## What the task requires:
All lines in the data below carrying the string "Given" are to be located and copied.

## Data records:
____

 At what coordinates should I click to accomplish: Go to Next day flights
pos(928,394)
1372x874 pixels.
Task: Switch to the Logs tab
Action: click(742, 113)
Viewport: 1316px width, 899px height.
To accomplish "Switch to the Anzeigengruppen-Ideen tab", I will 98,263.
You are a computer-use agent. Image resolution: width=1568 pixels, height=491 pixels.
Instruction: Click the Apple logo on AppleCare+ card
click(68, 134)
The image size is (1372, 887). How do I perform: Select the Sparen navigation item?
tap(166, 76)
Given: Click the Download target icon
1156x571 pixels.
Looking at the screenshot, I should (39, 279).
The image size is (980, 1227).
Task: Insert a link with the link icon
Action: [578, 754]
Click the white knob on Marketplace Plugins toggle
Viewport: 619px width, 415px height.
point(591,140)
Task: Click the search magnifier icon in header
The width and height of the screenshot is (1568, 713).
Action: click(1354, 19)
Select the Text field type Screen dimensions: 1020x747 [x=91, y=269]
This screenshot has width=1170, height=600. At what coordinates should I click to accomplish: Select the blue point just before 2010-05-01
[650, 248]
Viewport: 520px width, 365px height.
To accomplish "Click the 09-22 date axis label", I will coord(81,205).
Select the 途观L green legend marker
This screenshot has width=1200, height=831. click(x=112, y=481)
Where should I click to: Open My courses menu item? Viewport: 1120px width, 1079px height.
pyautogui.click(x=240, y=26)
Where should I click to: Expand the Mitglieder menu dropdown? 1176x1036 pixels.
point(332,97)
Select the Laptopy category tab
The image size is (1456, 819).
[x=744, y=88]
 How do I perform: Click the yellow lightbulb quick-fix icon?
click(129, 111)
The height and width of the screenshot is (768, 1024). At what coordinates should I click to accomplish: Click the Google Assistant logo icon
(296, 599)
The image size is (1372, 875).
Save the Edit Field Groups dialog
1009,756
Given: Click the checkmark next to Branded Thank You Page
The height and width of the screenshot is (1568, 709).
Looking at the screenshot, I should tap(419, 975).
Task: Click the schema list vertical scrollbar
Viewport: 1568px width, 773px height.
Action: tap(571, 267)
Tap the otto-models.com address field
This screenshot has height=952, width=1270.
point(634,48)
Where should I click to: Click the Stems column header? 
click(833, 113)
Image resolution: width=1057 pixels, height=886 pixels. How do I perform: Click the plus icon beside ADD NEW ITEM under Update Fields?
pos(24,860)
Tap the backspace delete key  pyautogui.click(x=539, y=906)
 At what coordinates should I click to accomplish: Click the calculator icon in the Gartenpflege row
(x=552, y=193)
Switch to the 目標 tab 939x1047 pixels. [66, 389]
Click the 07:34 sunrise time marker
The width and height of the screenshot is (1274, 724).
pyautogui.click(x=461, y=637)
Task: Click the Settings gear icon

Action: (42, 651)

____

## The answer:
Given: Click the Download target icon
Given: Click the checkmark next to Branded Thank You Page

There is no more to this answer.